Fixed updater failing to run using CFN stack as a cron job #51

srgothi92 · 2021-05-12T17:21:22Z

Issue number:
partially #42

Description of changes:
To run updater using stack 3 changes were made:

1. Added minimal required permission to stack to run updater

2. Refactored logs

* Previously, complete HTTP Body of aws-sdk API calls were logged, this change disables
the aws-sdk logging.
* Existing logs were hard to interpret and were formatted incorrectly, this
change fixes those logs which were found incorrect during stack permission update.

3. Fixed a bug where instances are stuck in Drain state

Previously, failure in waiting for instance to become Ok after update would return an error and updater would exit.
However, instance remained in drained state even if it would have become OK after some time.
This change, changes instance state back to active irrespective of success or failure of wait.

Testing done:

Ran updater using CFN template: bottlerocket-ecs-updater.yaml and verified all the instances getting updated.
Ran updater locally and verified all instances getting updated.

Terms of contribution:

By submitting this pull request, I agree that this contribution is dual-licensed under the terms of both the Apache License, version 2.0, and the MIT license.

WilboMo · 2021-05-14T22:37:06Z

updater/aws.go

 	}
 	if len(resp.Failures) != 0 {
-		return fmt.Errorf("Container instance %s failed to activate: %#v", aws.StringValue(containerInstance), resp.Failures)
+		return fmt.Errorf("api failures while activating: %#v", resp.Failures)


nit: it looks like in your previous changes to error messages you're dropping "#" from the formatting.

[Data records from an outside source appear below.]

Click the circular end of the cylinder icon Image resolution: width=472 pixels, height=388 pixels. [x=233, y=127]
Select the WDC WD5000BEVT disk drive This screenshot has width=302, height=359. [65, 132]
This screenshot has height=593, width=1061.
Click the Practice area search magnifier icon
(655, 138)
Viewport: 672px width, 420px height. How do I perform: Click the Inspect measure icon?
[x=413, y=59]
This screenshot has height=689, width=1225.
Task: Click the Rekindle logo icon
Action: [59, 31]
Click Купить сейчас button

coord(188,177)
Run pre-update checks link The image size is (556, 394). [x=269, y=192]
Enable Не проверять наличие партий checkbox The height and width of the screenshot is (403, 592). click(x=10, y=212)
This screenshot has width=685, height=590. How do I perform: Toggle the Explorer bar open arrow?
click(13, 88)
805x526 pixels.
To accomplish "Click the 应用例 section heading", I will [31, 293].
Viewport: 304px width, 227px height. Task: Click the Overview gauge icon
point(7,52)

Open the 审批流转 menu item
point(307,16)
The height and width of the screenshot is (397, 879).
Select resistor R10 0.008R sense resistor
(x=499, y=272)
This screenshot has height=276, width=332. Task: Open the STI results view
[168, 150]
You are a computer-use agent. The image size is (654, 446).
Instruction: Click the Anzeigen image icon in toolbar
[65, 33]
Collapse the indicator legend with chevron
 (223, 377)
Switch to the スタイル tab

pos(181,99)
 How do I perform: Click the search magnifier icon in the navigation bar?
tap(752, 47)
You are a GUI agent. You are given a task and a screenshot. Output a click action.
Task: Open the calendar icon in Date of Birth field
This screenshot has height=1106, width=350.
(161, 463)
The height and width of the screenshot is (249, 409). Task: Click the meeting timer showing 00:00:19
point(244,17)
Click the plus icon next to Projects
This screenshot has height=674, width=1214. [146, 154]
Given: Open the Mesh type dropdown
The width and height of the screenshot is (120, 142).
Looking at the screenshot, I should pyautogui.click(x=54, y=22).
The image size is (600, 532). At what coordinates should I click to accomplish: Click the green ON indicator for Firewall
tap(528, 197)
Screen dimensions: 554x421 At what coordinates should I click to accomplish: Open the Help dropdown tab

Looks like this one got missed.

Thanks for pointing that out.
I will just add reason why I removed "#": Adding "#" was making error split in multiple lines in Cloud watch and it was getting hard to read. By removing "#" we only lose field name which anyway did not add much value in my opinion.

By default, the awslogs driver will split log events on newlines. We can change this to split based on a regular expression with the awslogs-multiline-pattern log option or a strftime pattern with the awslogs-datetime-format log option.

what would you recommend "%v" or "%#v" with awlogs-multiline-pattern ? I have changed error wrapping to use "%w", but while printing l am still using "%v".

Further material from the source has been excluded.